**Aufgabe:** Setze den Textauszug zum Neustart der juristischen Ausbildung nach seinem letzten Satz fort.

**Textauszug:**
============

Wie machst du deine Themen sichtbar? Wen oder was möchtest du damit erreichen?

Aktuell passiert das meiste tatsächlich im Hintergrund: Wir wollen den Neustart für die juristische Ausbildung endgültig auf die politische Agenda setzen. Zum gegenwärtigen Zeitpunkt braucht es dafür vor allem viele vertrauliche Gespräche.

Wenn ich gerade öffentlich kommuniziere, tue ich das vor allem über meinen persönlichen Account auf LinkedIn und, wann immer ich darf, auch in Gastbeiträgen und auf Fachevents. Das wird sich in den kommenden Monaten aber ändern. Wir sind überzeugt, dass wir in Deutschland eine neue Legal Culture brauchen, also anders mit und über Recht kommunizieren müssen. Also Gesamtgesellschaftlich.

============

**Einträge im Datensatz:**
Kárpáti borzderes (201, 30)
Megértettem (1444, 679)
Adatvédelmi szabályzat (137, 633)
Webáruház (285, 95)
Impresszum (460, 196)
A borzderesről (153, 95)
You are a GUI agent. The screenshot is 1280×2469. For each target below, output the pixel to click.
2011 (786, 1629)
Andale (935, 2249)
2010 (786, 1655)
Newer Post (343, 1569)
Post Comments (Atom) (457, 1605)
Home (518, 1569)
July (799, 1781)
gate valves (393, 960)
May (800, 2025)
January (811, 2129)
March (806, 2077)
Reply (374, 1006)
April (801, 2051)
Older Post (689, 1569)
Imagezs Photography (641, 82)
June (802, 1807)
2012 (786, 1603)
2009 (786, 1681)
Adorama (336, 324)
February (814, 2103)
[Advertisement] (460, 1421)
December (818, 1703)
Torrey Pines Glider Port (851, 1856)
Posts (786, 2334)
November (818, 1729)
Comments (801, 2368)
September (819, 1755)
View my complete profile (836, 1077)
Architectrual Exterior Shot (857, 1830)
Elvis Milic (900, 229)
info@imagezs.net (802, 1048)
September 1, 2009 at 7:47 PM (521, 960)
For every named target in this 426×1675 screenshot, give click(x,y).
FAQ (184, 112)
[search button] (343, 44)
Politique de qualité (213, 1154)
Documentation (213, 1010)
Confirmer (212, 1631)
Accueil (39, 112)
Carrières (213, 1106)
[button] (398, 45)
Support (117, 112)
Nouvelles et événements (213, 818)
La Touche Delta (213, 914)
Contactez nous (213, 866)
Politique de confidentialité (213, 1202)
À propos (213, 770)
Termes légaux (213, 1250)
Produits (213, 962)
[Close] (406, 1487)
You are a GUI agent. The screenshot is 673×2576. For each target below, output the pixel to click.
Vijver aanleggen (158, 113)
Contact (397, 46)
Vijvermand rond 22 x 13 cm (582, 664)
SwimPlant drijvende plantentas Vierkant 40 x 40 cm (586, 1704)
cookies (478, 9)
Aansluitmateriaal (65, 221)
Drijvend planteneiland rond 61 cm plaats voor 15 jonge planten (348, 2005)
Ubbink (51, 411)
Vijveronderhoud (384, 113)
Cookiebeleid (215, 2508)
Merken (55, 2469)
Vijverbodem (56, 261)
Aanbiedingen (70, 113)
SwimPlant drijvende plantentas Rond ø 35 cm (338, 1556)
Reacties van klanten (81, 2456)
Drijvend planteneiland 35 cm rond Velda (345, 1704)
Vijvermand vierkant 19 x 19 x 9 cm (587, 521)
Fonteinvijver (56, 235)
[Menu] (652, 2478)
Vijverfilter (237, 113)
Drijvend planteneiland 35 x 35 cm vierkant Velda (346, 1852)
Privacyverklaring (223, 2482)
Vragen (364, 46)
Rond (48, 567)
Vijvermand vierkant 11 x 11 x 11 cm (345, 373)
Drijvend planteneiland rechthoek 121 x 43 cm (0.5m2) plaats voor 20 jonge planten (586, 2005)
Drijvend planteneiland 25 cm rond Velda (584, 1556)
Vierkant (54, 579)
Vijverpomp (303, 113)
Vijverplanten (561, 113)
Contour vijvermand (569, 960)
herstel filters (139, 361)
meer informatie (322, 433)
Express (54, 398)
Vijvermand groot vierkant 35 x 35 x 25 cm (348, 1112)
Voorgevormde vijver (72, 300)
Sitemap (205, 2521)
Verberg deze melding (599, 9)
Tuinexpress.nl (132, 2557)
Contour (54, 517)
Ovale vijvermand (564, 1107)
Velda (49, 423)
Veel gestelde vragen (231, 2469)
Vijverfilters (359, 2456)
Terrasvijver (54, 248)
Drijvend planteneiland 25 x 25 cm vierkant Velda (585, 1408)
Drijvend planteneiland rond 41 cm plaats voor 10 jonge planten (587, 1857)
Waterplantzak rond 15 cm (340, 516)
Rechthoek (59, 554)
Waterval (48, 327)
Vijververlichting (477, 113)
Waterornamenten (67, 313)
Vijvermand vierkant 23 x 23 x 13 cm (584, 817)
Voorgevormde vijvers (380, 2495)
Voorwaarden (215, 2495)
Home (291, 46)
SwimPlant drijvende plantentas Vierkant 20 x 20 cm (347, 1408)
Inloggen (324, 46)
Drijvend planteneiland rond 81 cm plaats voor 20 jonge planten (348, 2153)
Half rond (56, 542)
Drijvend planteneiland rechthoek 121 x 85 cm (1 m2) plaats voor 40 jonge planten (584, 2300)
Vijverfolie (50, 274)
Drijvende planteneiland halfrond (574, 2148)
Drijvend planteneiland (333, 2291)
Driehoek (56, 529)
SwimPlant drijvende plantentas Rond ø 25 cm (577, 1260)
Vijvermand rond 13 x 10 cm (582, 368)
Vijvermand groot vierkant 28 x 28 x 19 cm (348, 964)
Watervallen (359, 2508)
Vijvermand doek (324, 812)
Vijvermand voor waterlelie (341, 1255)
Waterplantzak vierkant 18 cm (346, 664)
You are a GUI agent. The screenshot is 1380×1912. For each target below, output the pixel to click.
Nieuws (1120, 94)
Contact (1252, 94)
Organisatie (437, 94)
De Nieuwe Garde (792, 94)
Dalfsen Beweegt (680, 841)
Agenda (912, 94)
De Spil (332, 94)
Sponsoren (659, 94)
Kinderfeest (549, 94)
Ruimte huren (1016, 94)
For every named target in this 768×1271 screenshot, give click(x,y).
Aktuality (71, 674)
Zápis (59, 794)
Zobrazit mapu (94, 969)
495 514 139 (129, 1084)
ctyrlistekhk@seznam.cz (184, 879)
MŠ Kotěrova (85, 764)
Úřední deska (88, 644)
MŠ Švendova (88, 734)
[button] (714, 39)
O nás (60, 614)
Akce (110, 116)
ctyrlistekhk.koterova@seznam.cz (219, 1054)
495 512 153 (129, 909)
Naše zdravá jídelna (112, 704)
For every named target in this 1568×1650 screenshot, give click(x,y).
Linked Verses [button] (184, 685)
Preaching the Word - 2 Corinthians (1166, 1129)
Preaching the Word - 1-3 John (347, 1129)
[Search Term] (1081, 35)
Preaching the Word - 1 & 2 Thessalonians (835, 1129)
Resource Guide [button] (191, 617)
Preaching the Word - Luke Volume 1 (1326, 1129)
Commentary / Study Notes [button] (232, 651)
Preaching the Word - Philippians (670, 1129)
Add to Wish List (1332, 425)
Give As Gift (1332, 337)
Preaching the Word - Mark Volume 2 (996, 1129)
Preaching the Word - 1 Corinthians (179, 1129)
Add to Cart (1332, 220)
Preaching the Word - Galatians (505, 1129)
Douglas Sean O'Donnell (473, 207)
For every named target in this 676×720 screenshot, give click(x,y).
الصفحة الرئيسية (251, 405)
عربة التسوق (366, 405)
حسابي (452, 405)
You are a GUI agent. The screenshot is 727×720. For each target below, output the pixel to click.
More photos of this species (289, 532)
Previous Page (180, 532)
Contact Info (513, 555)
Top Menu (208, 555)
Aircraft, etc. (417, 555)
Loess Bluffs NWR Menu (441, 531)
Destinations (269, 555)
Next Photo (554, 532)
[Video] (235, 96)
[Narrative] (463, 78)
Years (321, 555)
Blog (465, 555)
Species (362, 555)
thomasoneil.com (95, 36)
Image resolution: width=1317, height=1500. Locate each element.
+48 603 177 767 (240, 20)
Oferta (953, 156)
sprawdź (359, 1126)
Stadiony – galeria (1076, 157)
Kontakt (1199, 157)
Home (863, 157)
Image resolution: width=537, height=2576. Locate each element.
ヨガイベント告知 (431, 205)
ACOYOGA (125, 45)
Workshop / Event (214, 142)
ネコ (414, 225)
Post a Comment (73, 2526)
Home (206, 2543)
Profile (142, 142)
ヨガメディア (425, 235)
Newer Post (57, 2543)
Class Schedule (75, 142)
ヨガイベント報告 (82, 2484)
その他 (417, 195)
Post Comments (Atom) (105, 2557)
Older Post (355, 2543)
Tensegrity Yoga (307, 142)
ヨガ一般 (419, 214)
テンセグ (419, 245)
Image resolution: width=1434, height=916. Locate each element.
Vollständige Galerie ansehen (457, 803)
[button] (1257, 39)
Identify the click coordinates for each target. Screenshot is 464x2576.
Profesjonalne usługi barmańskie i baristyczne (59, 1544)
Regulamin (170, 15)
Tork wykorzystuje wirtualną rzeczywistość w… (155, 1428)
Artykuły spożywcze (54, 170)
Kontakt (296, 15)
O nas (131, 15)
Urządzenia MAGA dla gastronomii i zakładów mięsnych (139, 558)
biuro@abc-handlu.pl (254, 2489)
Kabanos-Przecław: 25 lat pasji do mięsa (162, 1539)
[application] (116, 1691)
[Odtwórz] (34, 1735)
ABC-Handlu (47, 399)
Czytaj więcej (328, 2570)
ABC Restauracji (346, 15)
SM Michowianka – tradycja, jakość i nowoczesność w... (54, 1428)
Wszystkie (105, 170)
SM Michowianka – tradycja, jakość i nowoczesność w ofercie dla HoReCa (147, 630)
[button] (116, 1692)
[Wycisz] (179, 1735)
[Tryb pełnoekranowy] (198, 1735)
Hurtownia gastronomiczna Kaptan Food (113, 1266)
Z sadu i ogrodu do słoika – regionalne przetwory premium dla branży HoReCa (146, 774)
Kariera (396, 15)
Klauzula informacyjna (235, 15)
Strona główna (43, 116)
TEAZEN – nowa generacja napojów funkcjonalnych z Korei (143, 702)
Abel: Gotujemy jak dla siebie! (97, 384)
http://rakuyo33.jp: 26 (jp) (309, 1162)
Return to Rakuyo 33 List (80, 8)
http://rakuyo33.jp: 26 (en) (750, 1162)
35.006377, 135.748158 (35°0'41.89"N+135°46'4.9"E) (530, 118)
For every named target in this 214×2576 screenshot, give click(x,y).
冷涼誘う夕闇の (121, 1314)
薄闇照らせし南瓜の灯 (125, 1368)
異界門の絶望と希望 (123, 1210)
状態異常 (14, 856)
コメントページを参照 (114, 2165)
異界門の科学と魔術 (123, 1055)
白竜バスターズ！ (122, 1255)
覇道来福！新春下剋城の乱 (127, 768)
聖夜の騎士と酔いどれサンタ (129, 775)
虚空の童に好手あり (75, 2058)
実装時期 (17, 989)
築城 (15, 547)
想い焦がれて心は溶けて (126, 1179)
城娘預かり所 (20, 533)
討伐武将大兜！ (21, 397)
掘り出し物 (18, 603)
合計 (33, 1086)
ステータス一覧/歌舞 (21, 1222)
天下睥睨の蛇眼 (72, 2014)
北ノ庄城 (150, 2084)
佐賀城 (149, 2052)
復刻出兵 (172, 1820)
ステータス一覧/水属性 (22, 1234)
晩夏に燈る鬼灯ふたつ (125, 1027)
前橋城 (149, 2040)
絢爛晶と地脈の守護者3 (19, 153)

============

**Lösung:**
Der Rechtsdiskurs in Deutschland ist nämlich extrem abgeschlossen, die Rechtswissenschaft bleibt am liebsten unter sich. Deswegen werden wir Stück für Stück neue Formate entwickeln und auf verschiedenen Plattformen an den Start bringen. Dabei wollen wir auch sowas wie das kritische Gewissen unseres Rechtsstaats werden:

Immer wieder unbequeme Rechtsrealitäten sichtbar machen und die Community pushen, damit wir gemeinsam das Beste aus unserem Rechtsstaat rausholen. 

Wenn du etwas an der Rechtsbranche verändern könntest, was wäre das? Was ist aus deiner Sicht dazu nötig?

Alles! Und zwar nicht, weil in unserem Rechtsstaat alles schlecht wäre. Im Gegenteil: Vieles funktioniert richtig gut. Das ist uns übrigens wichtig bei ACCICE, in der Analyse bleiben wir immer differenziert.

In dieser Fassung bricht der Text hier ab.